## Directive A
Decide whether each statement below agrees with the terms of reference. Answer yes or no for each, and quote the words of the terms of reference that settle it.
(i) The Committee must have at least three members.
(ii) The members of the Committee choose its Chairman.
(iii) If the Chairman is absent, the members present may elect a member to conduct the meeting.
## Directive B
Answer these questions from the terms of reference:
(i) On what date did the Board revise the terms of reference?
(ii) Who appoints the members of the Nomination Committee?
(iii) What kind of director must make up a majority of the Committee's members?

## Document
TERMS OF REFERENCE FOR NOMINATION COMMITTEE (REVISED BY THE BOARD ON 31 DECEMBER 2018)

1. Members

  • 1.1 Members of the Nomination Committee (the “ Committee ”) shall be appointed by the board of directors (the “ Board ”) of the Company. The Committee shall consist of not less than three members and a majority of its members shall be independent non-executive directors (the “ INED(s) ”). The constitution of the Committee shall comply with the requirements of the Rules Governing the Listing of Securities on the GEM of The Stock Exchange of Hong Kong Limited (the “ GEM Listing Rules ”) from time to time.

  • 1.2 The Chairman of the Committee (the “ Chairman ”) shall be appointed by the Board and should either be the Chairman of the Board or an INED. In the absence of the Chairman, members present may elect any member (who should be an INED) to conduct the meeting.

## Material
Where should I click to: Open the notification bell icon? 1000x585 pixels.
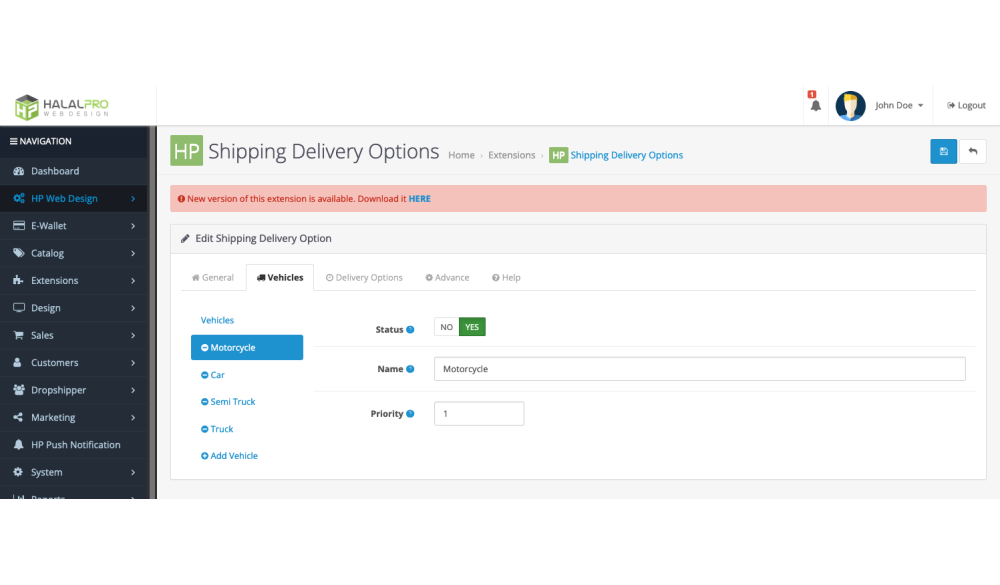point(815,105)
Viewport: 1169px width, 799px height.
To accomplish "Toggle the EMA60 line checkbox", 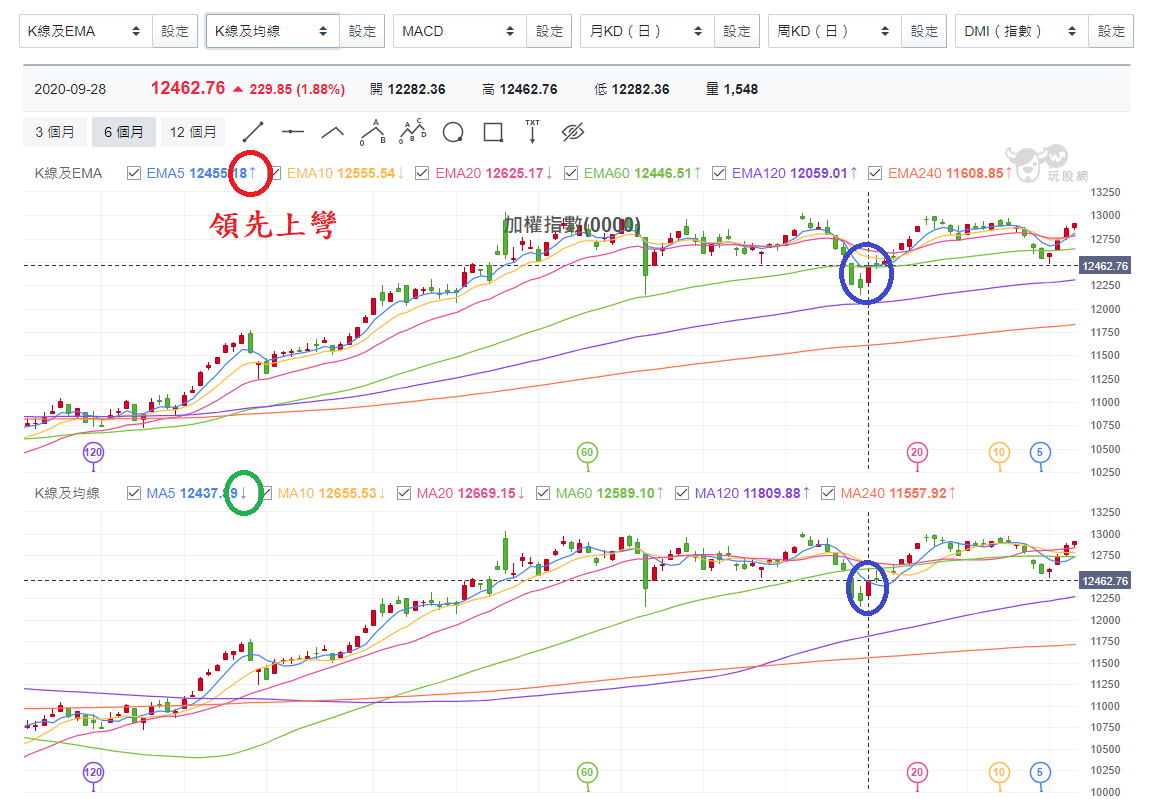I will [571, 173].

## Reply A
(i) Yes: "The Committee shall consist of not less than three members"
(ii) No: "shall be appointed by the Board and should either be the Chairman of the Board or an INED"
(iii) Yes: "In the absence of the Chairman, members present may elect any member (who should be an INED) to conduct the meeting."

## Reply B
(i) 31 December 2018
(ii) The board of directors of the Company
(iii) Independent non-executive directors